On our way back we noticed lots of little Columbian Ground Squirrels running around and couldn’t help but stop to take some snaps of them..
We also stopped at the dam where we saw wolves earlier to see if they may still be there but they were nowhere to be seen, so instead we took some shots of the scenery we missed when we were too busy watching the wolves.
We then started the long drive home but made sure we went back by the scenic route to take in that view of Two Medicine once again. We ended up getting back to our motel late but we had one of the best days of our long trip and we nodded off pretty quickly. The next day we headed back into Apgar Village to drop off our unused bear spray, sit by Lake McDonald and get some presents for our family and friends before heading on towards Seattle.
The main things we would thoroughly consider for our return trip to Glacier (it is on the cards!) are;
1.) Make sure you have enough time to see everything you want to. We only had two days which meant a lot of driving but there are so many beautiful walks to do in Glacier we wish we could have done more than just the walk to Avalanche Lake. If we were going to go back we would probably give ourselves a week to truly enjoy everything the park has to offer. With extra time other places we would love to explore are; Logan’s Pass, Two Medicine and the Waterton Lakes.
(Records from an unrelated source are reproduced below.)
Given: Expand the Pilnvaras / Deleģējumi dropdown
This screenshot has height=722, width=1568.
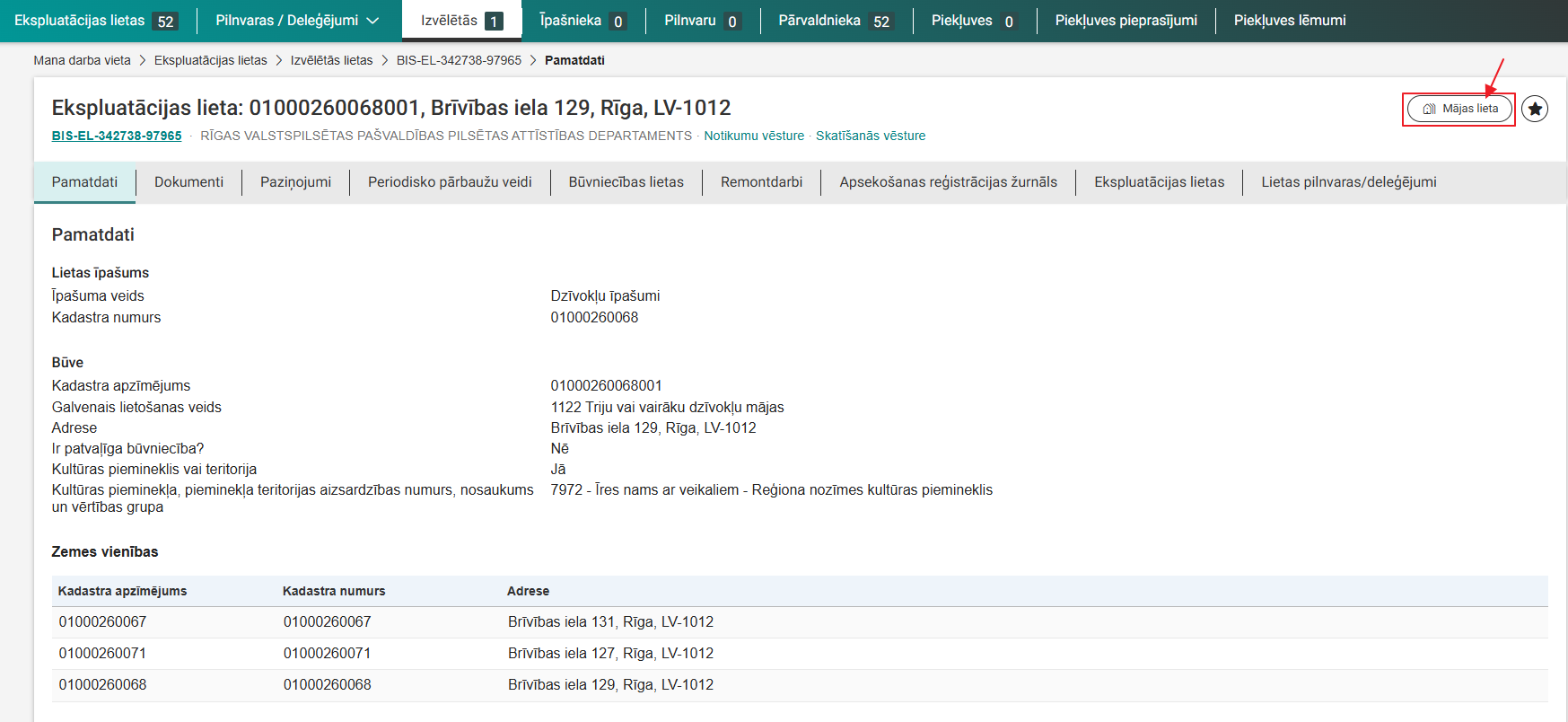Looking at the screenshot, I should point(297,21).
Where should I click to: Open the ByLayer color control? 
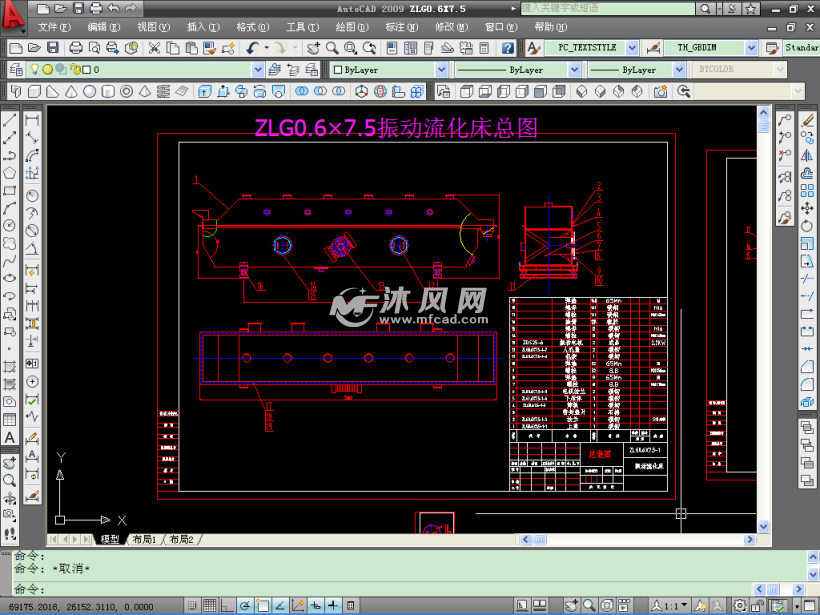(390, 69)
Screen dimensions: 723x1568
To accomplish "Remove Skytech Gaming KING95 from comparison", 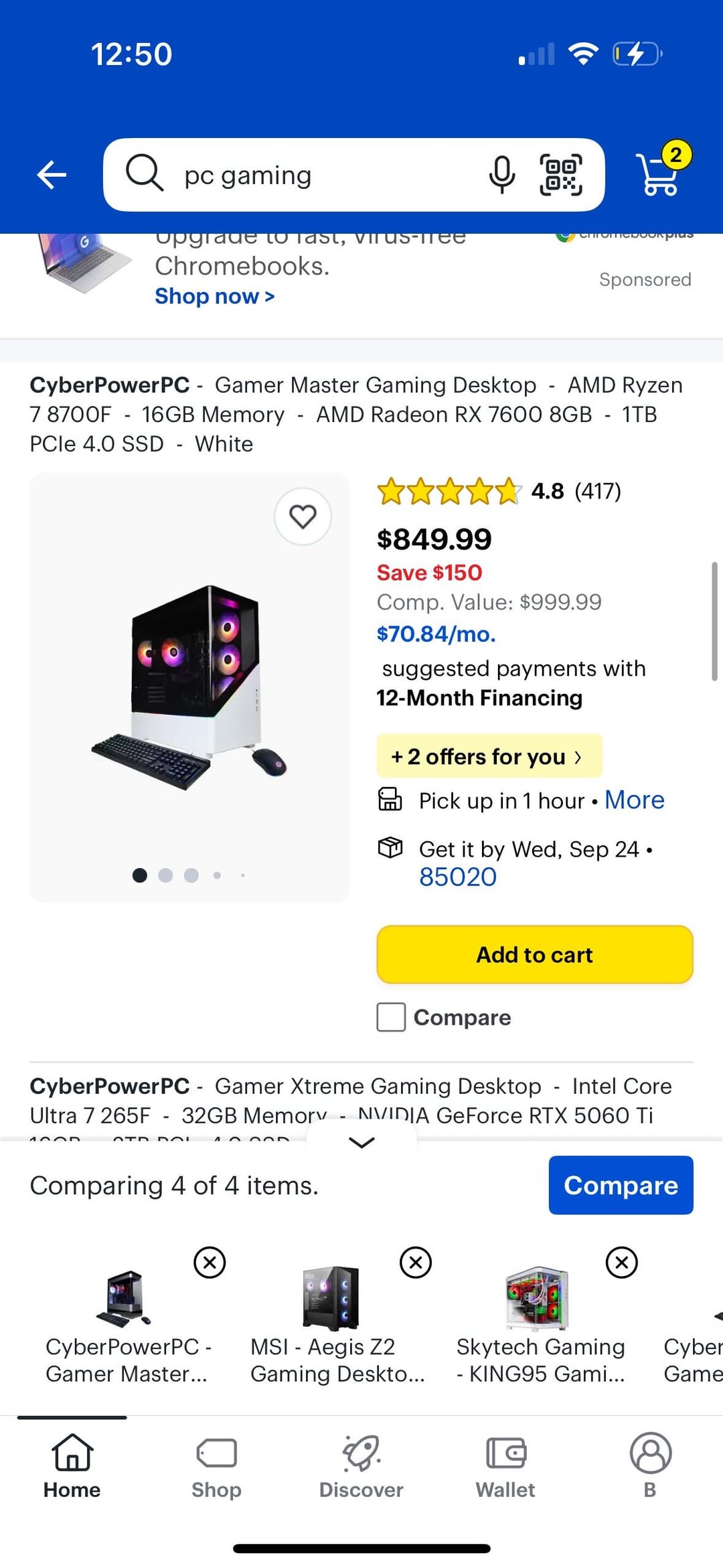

2.) Aim to visit when the Going-to-the-Sun Road is completely open. There is no set date in summer when it officially opens but it is usually open by mid July at the latest- you can check the parks website page regularly for updates on the road. We say this because all the rangers we spoke to and locals kept telling us that the best place for scenery and wildlife in Glacier is at Logan’s Pass and the rest of the park pales in comparison to it ( which I still can’t get my head around judging by how incredible the bits of the park we saw were). It’s seemingly far easier to see bears at a safe distance at Logan’s Pass as well as Mountain Goats which the park is famous for but we didn’t get a chance to spot ourselves. To see Wolves in Glacier though you have to be incredibly lucky, so if that’s what you’re into, definitely take a trip to Yellowstone after Glacier (See our Yellowstone post).
3.) We stayed in a lovely motel in Columbia Falls only 15 minutes from the West Entrance which came in under our budget of £50 a night which was fantastic. It meant we had easy access to the park, if the Going-to-the-Sun Road was fully open it would have been ideal. More expensive options would be to stay in the lodges within the park at Lake McDonald and at Many Glacier which makes it even easier to get to the walks or areas you want to be earlier. For us the East side at Many Glacier was the most spectacular with most wildlife and when we go back we would probably stay over there.
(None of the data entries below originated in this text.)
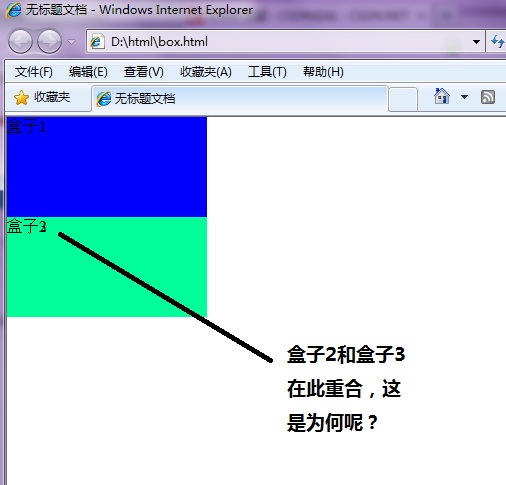Click the Home page icon
The height and width of the screenshot is (485, 506).
point(442,96)
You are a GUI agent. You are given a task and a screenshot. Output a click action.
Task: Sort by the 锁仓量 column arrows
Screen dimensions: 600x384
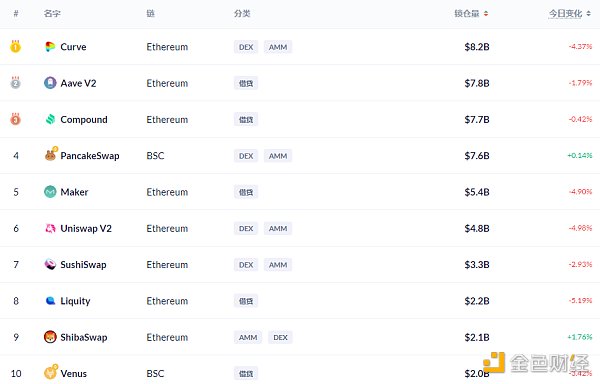[486, 14]

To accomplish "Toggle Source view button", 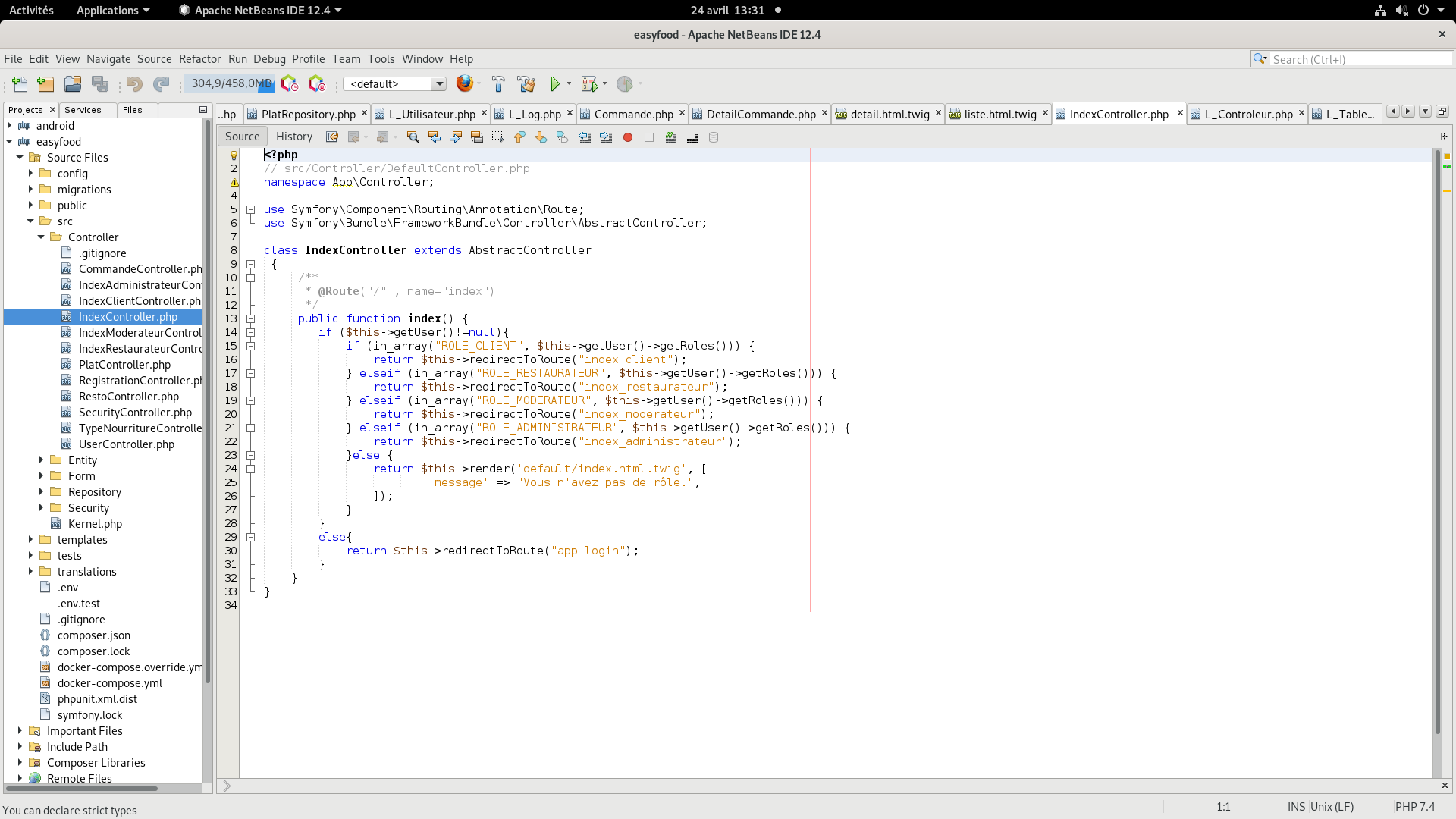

4.) As we mentioned previously, if you are going walking make sure you have bear spray and know how to use it. Our rental cost was $10 a day but if you do find yourself in a Walmart before you get to Glacier or Yellowstone you can buy bear spray for $30 (we saw bear spray retailing at $60-70 in the park). You could try and sell your unused can to another visitor at the end of your trip for half as much and save yourself a good bit of cash which we heard was quite common.